Fahri menunduk, menghindari tatapan ayahnya yang seperti mengintimidasi jika sudah begini.

"Gak ada apa-apa, Yah," ucap Fahri, tak yakin.

"Jangan bohong," kata Rizki. Fahri memainkan jemarinya gelisah.

"Uhmm.. ayah.. Fahri.. mau minta maaf," kata Fahri terbata-bata Tangannya mulai basah oleh keringat. "Sebenarnya Fahri.. Fahri eng... aduh.."

Tentu saja Rizki menangkap gelagat anaknya yang mulai mencurigakan itu.

"Ayah gak akan marah kan kalau Fahri cerita?" Tanya Fahri melirik takut ayahnya.

"Tergantung," jawab Rizki.

Fahri mengernyit dan tak bisa menahan air matanya. Fahri meraung dan turun dari kursinya, langsung memeluk kaki ayahnya.

"Ayah.. Fahri minta maaf yang sebesar-besarnya sama ayah... Sebenarnya waktu ujian kemarin Fahri udah tahu soalnya--tapi gak semua kok! Fahri tahu pelajaran matematika sama IPA aja... Fahri emang salah, Yah.. Fahri mau aja nerima tawaran temen Fahri yang ngasih bocoran soal.. Fahri khilaf, Yah.. maafin Fahri.." jelas Fahri panjang lebar tanpa sedikit pun membiarkan ayahnya memotong pengakuannya.
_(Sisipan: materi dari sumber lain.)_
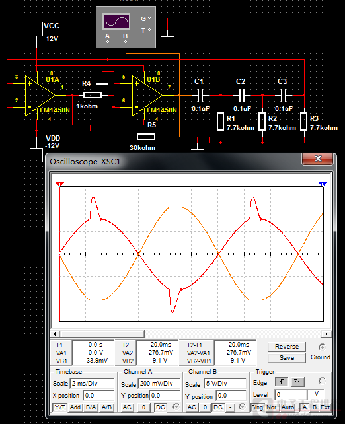Switch display mode to B/A
This screenshot has width=345, height=424.
(x=91, y=407)
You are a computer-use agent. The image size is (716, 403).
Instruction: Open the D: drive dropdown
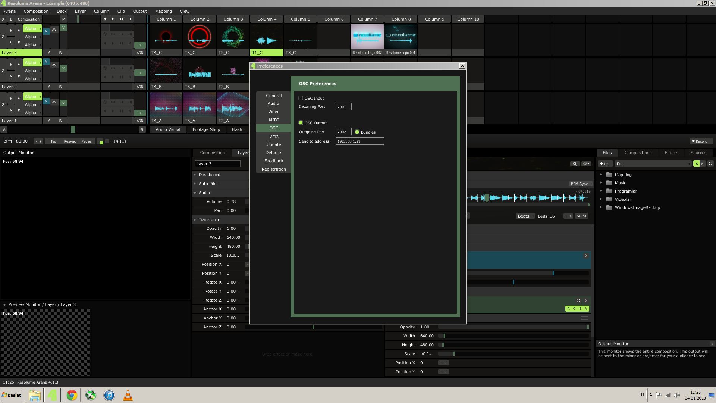tap(653, 164)
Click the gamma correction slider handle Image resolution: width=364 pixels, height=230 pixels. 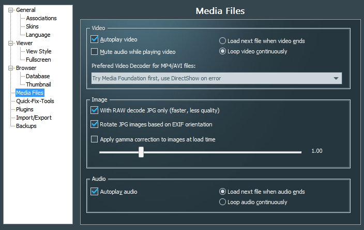pyautogui.click(x=141, y=152)
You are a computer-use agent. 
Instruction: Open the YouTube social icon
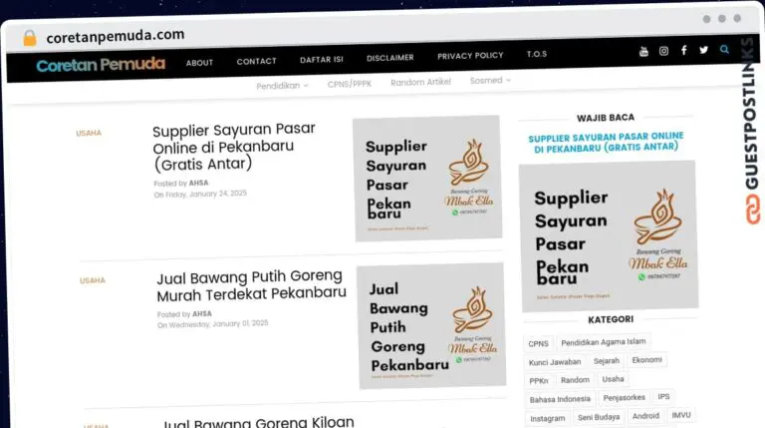(643, 51)
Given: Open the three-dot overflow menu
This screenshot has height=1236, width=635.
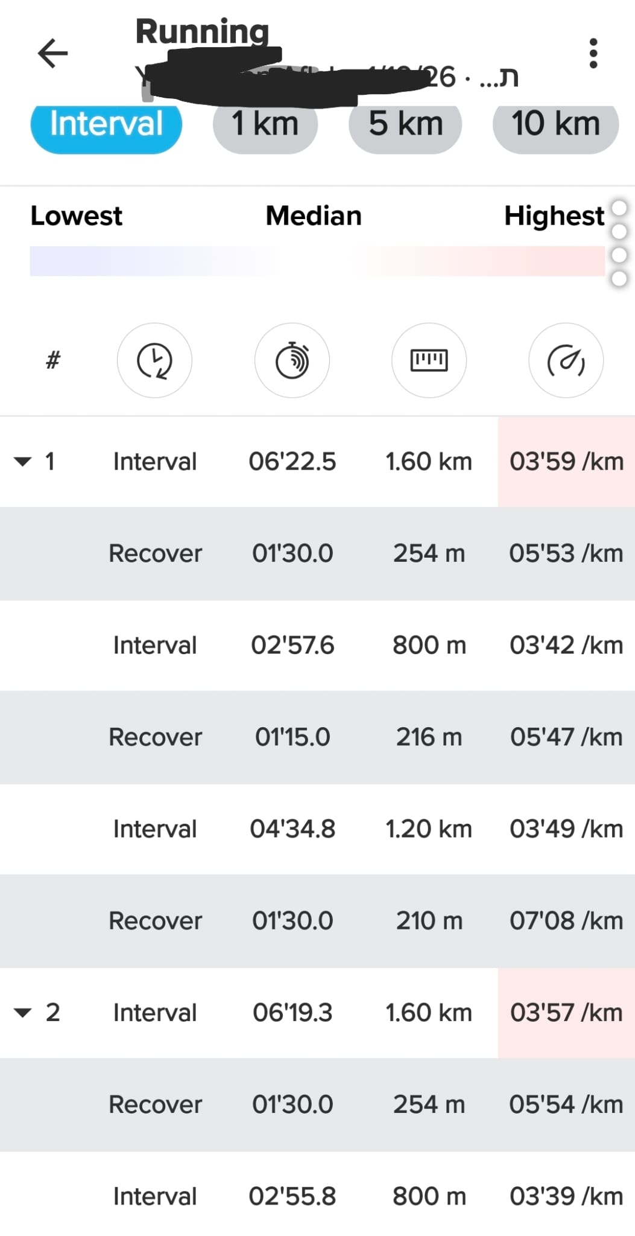Looking at the screenshot, I should (593, 54).
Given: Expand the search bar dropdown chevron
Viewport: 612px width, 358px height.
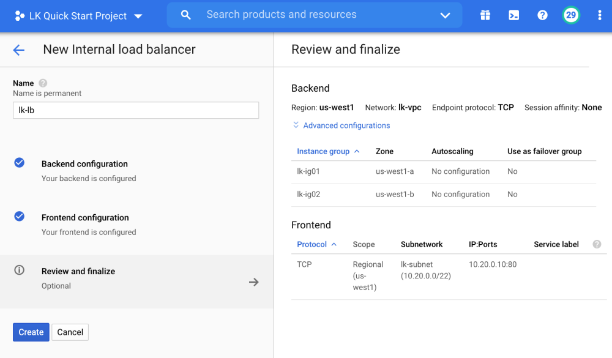Looking at the screenshot, I should (445, 15).
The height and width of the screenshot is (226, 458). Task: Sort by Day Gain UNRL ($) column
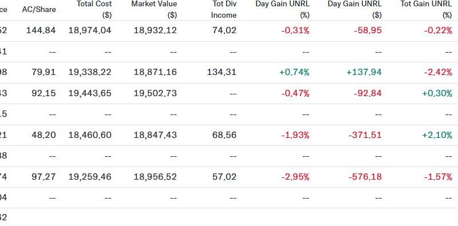click(354, 9)
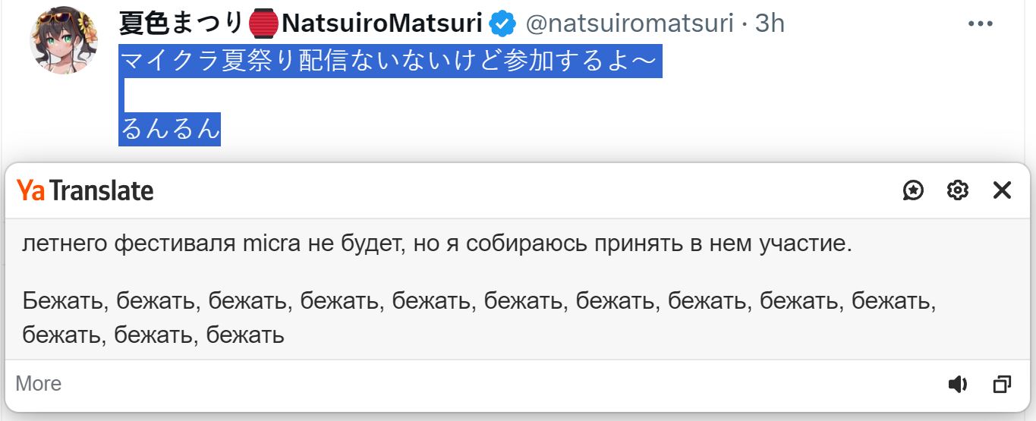Screen dimensions: 1036x421
Task: Open Ya Translate settings gear
Action: pyautogui.click(x=958, y=190)
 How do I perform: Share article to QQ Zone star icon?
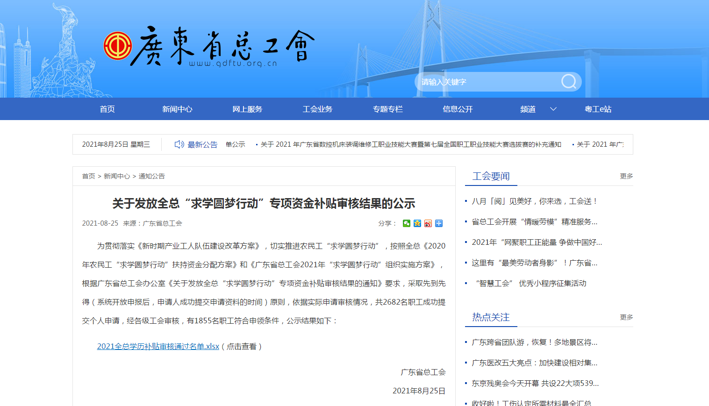click(417, 223)
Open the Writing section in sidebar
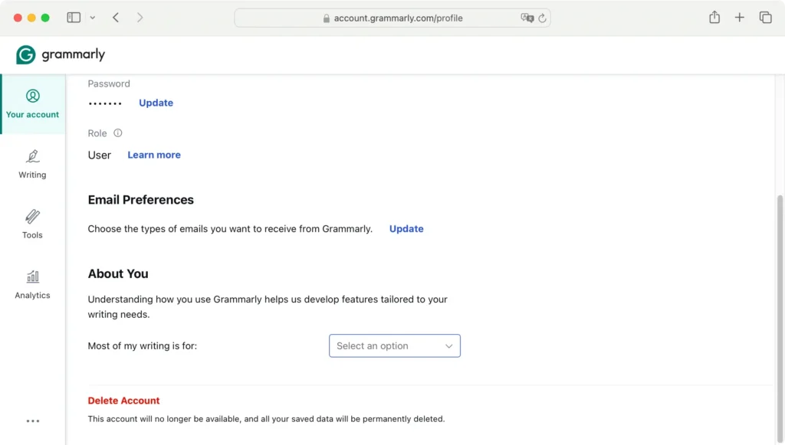This screenshot has height=445, width=785. click(x=32, y=164)
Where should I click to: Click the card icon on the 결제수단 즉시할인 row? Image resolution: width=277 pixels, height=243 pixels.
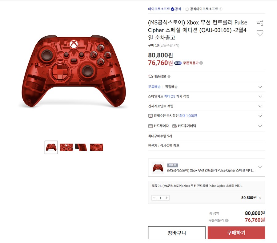click(150, 116)
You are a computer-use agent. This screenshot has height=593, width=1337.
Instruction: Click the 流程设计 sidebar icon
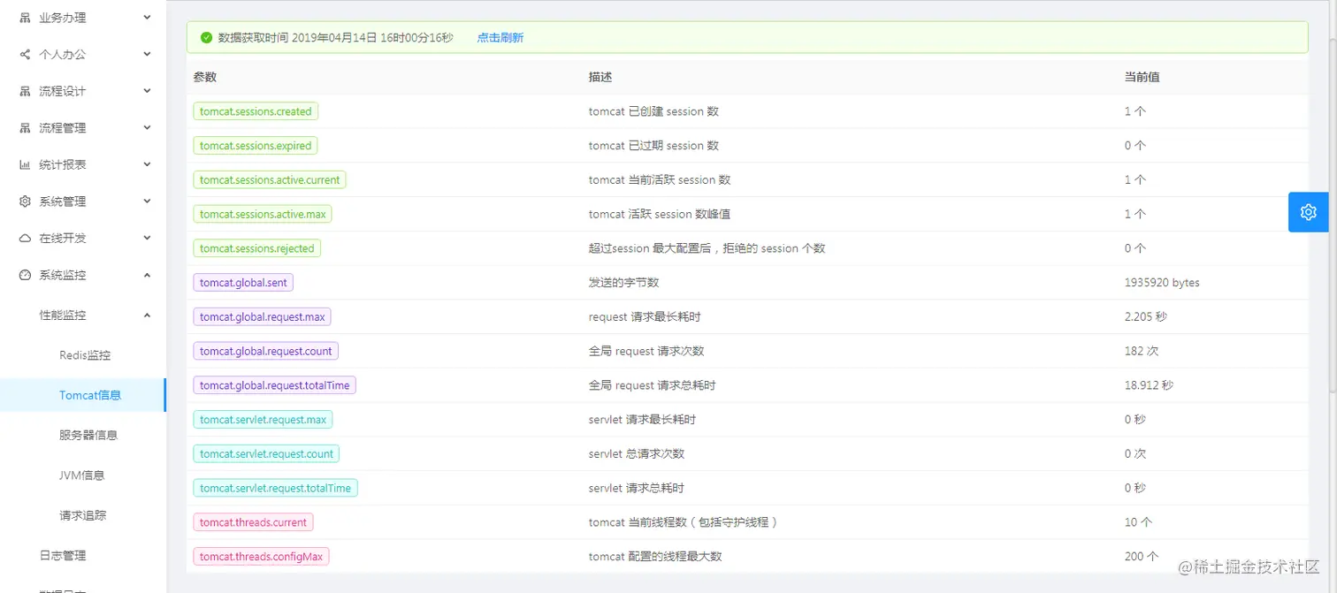tap(24, 91)
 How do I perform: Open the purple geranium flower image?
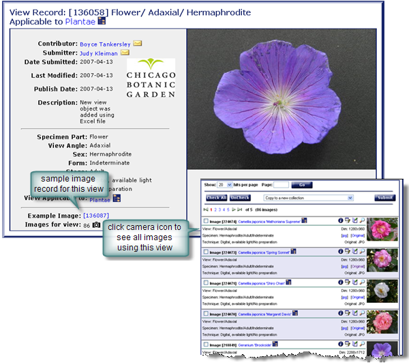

Fahri tersedu-sedu, bersujud di kaki ayahnya, tangannya menggenggam erat kedua kaki Rizki dengan penyesalan yang luar biasa.

Rizki terpaku, mencoba mempercayai apa yang baru saja anaknya bicarakan. Kini ia merasa kecewa.

"Maafin Fahri, Yah..." ucap Fahri kemudian setelah ayahnya belum juga bereaksi apa pun.

Lalu ayahnya berdiri, membuat Fahri terduduk dari posisinya.

"Ikut ayah!" Tegas Rizki. Fahri mengangguk sekali, mengusap air matanya dan mengikuti langkah Rizki ke dapur. Fahri akan menerima resiko apa pun jika dihukum oleh ayahnya.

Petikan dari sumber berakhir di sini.